By order of the Board
Suzhou Novosense Microelectronics Co., Ltd.
Mr. Wang Shengyang
Chairman of the Board and Executive Director
Hong Kong, January 7, 2026
NOTICE OF EXTRAORDINARY SHAREHOLDERS' MEETING
Notes:
- Voting by poll
Pursuant to the Rules Governing the Listing of Securities on The Stock Exchange of Hong Kong Limited (the “Hong Kong Listing Rules”), all votes of resolutions at the ESM will be taken by poll except where the chairman, in good faith, decides to allow a resolution which relates purely to a procedural or administrative matter to be voted on by a show of hands. An announcement on the voting results will be published on the websites of The Stock Exchange of Hong Kong Limited (www.hkexnews.hk) and the Company (www.novosns.com) in accordance with the Hong Kong Listing Rules.
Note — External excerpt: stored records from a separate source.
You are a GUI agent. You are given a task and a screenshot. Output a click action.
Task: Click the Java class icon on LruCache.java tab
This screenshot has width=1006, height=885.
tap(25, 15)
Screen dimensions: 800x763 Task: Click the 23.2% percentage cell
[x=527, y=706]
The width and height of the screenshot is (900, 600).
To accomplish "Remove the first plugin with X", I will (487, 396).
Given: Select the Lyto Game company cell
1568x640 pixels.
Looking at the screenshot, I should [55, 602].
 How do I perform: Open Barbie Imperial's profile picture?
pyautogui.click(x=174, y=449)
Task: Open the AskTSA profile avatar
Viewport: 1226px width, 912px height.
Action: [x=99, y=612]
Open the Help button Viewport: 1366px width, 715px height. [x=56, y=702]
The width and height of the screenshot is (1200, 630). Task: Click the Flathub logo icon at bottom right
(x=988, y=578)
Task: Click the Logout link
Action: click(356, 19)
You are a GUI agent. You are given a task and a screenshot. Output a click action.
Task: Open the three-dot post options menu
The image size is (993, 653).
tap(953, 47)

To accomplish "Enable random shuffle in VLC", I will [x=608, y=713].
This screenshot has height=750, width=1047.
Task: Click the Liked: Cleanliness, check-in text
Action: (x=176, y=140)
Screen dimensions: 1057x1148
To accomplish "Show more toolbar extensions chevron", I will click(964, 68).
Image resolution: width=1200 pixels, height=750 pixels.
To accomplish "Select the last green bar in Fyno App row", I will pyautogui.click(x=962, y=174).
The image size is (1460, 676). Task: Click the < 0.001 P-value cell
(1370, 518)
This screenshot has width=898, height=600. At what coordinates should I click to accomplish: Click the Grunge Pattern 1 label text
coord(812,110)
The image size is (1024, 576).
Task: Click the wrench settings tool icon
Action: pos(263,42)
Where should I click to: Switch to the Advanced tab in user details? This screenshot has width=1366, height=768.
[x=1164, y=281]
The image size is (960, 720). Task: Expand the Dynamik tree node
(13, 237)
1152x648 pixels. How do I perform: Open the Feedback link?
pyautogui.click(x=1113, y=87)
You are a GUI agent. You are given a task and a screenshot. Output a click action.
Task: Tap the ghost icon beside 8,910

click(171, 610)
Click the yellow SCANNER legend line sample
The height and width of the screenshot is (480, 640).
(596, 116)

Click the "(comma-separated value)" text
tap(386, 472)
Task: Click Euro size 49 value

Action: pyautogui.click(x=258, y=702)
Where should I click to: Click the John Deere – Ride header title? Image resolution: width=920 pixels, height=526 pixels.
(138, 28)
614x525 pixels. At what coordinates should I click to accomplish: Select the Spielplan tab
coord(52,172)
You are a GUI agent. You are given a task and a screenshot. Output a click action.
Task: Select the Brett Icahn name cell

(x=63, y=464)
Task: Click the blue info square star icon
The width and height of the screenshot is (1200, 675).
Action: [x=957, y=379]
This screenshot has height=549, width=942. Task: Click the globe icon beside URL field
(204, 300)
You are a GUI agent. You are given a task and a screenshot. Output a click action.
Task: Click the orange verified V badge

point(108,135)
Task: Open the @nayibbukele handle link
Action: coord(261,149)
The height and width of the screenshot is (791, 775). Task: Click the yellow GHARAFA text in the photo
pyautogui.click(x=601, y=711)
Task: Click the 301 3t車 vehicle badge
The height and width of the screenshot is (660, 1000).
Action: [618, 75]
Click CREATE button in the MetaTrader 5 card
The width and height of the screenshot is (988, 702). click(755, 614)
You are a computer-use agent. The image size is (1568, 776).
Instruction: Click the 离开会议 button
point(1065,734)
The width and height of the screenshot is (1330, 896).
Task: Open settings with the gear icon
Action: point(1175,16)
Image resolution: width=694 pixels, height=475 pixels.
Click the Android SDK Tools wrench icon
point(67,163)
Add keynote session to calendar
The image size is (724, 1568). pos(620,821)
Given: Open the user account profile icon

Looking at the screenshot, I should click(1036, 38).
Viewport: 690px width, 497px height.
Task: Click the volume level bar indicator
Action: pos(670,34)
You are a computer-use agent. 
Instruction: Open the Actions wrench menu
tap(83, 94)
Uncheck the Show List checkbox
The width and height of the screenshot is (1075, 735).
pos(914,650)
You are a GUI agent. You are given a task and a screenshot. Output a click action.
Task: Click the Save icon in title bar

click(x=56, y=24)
- Closure of register of members and eligibility for attending and voting at the ESM
Holders of H Shares are advised that the register of members of H Shares will be closed from Wednesday, January 21, 2026 to Monday, January 26, 2026 (both days inclusive), during which period no transfer of H Shares will be registered. Holders of H Shares whose names appear on the register of members of H Shares kept at the H Share registrar on Wednesday, January 21, 2026 are entitled to attend and vote at the ESM. In order to be eligible to attend and vote at the ESM, all transfer documents of H Shares, accompanied by the relevant share certificates, must be lodged by the holders of H Shares with the H Share registrar, Computershare Hong Kong Investor Services Limited at Shops 1712–1716, 17th Floor, Hopewell Centre, 183 Queen’s Road East, Wan Chai, Hong Kong, before 4:30 p.m. on Tuesday, January 20, 2026.
- Proxy
Every Shareholder who has the right to attend and vote at the ESM is entitled to appoint one or more proxies, whether or not they are members of the Company, to attend and vote on his/her behalf at the ESM. A proxy shall be appointed by a form of proxy in writing. The form of proxy shall be signed by the appointer or his/her attorney duly authorized in writing. If the appointer is a legal person, then the form of proxy shall be signed under a legal person’s seal or signed by its director or an attorney duly authorized in writing. In order to be valid, the aforesaid documents shall be lodged by the H Shareholders with the Company’s H Share registrar, Computershare Hong Kong Investor Services Limited at 17M Floor, Hopewell Centre, 183 Queen’s Road East, Wan Chai, Hong Kong not less than 24 hours before the time appointed for holding the ESM (i.e. not later than 2:00 p.m. on Sunday, January 25, 2026) or any adjournment thereof. If the form of proxy appointing the proxy is signed by a person authorized by the appointer, the power of attorney or other documents of authority under which the form of proxy is signed shall be notarized. The notarized power of attorney or other documents of authority shall be deposited together and at the same time with the form of proxy appointing the proxy at the H Share registrar.
- Miscellaneous
(1) The ESM is expected to last for no more than half a working day. Shareholders and their proxies attending the meeting shall be responsible for their own traveling and accommodation expenses.
(2) Unless the context otherwise requires, capitalized terms used in this notice shall have the same meanings as those defined in the circular of the Company dated January 7, 2026.
As of the date of this notice, the Directors are: (i) Mr. Wang Shengyang, Mr. Sheng Yun, Mr. Wang Yifeng and Mr. Jiang Chaoshang as executive Directors, (ii) Mr. Wu Jie as non-executive Director, and (iii) Dr. Hong Zhiliang, Dr. Chen Xichan, Mr. Wang Ruwei and Ms. Du Linlin as independent non-executive Directors.